Reproduce verbatim the lines starting with the one that contains "is (875, 1241)." and continuing through the one that contains "list-item: Edit the access data. A description of t… is", including both of those lines.

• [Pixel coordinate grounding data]

------------------------------------

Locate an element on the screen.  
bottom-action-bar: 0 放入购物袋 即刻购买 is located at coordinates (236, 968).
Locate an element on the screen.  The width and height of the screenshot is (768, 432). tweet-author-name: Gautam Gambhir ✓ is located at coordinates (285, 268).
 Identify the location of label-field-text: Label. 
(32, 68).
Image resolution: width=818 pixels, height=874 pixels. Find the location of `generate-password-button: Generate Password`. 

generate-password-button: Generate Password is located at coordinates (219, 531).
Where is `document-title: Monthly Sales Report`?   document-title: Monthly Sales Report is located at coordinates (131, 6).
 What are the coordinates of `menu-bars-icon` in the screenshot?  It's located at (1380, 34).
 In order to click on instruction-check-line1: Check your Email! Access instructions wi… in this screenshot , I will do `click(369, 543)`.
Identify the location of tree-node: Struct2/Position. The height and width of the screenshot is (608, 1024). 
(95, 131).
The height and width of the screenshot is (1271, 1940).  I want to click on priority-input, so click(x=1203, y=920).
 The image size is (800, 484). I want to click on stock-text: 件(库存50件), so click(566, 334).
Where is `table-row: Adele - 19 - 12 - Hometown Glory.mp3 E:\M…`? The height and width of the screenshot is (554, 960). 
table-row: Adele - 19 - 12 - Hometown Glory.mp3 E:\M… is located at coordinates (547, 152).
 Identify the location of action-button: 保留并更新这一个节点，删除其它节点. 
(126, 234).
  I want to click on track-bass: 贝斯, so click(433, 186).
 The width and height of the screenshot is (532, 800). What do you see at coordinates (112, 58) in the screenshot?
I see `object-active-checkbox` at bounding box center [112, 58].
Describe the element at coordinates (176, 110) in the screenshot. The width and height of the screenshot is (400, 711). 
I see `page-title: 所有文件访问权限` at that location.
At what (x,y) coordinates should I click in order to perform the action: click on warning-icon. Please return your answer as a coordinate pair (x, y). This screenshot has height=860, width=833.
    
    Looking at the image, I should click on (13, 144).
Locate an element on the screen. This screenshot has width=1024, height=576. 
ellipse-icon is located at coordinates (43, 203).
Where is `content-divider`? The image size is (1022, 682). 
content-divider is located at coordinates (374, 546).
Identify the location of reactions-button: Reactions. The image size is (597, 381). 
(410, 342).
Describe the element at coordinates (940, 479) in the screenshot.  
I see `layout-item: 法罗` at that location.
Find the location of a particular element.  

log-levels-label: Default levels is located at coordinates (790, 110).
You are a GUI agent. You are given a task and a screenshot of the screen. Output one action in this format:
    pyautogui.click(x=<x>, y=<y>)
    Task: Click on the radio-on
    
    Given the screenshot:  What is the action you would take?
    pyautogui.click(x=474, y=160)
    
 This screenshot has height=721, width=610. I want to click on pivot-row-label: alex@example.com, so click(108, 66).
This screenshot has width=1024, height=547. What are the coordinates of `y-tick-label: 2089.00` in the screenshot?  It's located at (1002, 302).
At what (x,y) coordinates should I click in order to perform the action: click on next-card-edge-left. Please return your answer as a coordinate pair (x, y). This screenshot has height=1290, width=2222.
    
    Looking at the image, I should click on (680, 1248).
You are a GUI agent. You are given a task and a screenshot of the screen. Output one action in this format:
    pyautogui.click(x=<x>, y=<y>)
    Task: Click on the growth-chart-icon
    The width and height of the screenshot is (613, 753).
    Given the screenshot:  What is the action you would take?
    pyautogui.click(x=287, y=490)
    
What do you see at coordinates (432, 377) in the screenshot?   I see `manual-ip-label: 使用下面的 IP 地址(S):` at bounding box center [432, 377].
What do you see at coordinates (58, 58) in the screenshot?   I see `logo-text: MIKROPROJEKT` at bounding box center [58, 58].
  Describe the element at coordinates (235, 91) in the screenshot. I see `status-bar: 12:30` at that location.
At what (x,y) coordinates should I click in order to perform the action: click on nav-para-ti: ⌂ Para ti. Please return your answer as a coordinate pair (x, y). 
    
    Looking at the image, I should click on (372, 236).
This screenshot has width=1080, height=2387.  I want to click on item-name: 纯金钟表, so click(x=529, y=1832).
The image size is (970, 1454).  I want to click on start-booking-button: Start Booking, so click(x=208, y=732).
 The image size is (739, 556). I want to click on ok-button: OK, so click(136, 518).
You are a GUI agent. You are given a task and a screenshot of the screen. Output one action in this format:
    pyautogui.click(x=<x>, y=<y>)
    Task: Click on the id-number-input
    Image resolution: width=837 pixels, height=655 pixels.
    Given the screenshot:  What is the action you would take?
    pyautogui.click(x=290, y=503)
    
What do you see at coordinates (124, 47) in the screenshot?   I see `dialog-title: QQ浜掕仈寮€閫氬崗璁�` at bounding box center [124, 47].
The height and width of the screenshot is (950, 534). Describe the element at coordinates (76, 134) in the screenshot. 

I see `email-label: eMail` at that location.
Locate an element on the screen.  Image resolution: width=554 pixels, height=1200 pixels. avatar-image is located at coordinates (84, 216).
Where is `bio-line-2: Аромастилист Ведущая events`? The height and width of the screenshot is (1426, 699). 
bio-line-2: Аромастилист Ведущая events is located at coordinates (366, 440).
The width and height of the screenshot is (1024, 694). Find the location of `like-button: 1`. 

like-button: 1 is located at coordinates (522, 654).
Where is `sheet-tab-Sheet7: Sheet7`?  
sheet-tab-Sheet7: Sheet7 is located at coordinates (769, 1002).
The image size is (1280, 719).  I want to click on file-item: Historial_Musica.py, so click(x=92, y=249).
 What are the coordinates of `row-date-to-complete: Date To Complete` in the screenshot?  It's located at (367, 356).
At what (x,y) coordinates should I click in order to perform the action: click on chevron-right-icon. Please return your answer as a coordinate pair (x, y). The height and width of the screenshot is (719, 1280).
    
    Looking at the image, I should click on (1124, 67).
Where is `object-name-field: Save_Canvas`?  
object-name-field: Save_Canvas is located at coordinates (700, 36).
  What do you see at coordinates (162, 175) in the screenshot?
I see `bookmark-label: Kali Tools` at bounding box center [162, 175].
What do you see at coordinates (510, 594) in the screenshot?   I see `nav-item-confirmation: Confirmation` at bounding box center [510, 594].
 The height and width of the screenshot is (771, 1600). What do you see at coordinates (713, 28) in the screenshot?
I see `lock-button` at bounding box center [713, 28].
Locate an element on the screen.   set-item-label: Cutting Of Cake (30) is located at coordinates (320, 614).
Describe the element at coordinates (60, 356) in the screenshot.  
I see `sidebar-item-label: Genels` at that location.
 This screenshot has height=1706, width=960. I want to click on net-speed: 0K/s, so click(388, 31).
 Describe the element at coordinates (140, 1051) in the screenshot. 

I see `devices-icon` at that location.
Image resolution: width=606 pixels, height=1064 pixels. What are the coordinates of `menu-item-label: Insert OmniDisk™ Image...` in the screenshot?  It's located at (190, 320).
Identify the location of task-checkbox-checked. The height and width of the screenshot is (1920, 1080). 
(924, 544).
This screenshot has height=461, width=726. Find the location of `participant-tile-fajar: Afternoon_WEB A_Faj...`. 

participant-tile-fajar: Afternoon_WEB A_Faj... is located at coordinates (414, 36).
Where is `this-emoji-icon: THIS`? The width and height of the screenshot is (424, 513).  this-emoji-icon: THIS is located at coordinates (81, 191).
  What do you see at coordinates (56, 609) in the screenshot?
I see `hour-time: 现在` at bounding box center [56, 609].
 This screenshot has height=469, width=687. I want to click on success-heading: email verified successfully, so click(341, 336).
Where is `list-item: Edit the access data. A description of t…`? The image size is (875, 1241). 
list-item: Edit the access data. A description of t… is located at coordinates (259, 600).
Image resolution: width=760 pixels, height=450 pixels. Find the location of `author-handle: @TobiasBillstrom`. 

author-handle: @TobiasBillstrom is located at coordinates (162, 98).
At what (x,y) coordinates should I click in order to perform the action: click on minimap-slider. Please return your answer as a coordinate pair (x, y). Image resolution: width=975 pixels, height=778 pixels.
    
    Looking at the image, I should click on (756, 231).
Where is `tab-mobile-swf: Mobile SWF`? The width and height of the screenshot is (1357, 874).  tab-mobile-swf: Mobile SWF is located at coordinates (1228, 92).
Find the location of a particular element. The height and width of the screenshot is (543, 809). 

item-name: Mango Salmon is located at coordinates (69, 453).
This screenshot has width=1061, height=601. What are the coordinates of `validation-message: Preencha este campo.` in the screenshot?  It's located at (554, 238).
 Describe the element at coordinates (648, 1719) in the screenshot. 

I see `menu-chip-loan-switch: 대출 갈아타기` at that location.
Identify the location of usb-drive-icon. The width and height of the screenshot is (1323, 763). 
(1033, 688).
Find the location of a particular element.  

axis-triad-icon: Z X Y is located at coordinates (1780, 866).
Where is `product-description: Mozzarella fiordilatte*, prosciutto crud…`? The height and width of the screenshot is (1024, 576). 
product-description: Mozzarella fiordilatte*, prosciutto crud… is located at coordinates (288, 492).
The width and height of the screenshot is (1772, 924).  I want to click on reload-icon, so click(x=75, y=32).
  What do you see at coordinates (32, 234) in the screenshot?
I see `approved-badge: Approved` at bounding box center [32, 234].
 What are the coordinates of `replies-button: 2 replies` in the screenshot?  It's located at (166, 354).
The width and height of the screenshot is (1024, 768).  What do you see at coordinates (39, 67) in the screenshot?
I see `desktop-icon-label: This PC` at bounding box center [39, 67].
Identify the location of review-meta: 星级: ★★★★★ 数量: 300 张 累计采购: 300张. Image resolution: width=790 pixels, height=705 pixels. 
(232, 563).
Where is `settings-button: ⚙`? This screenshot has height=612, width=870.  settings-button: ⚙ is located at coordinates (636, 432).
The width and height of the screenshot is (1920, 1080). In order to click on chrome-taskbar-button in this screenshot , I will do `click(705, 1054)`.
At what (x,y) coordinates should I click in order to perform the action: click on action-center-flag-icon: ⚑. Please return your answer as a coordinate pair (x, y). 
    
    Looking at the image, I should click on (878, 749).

------------------------------------

• [FINAL ANSWER]
Where is `list-item: Edit the access data. A description of t…`? The image size is (875, 1241). 
list-item: Edit the access data. A description of t… is located at coordinates (259, 600).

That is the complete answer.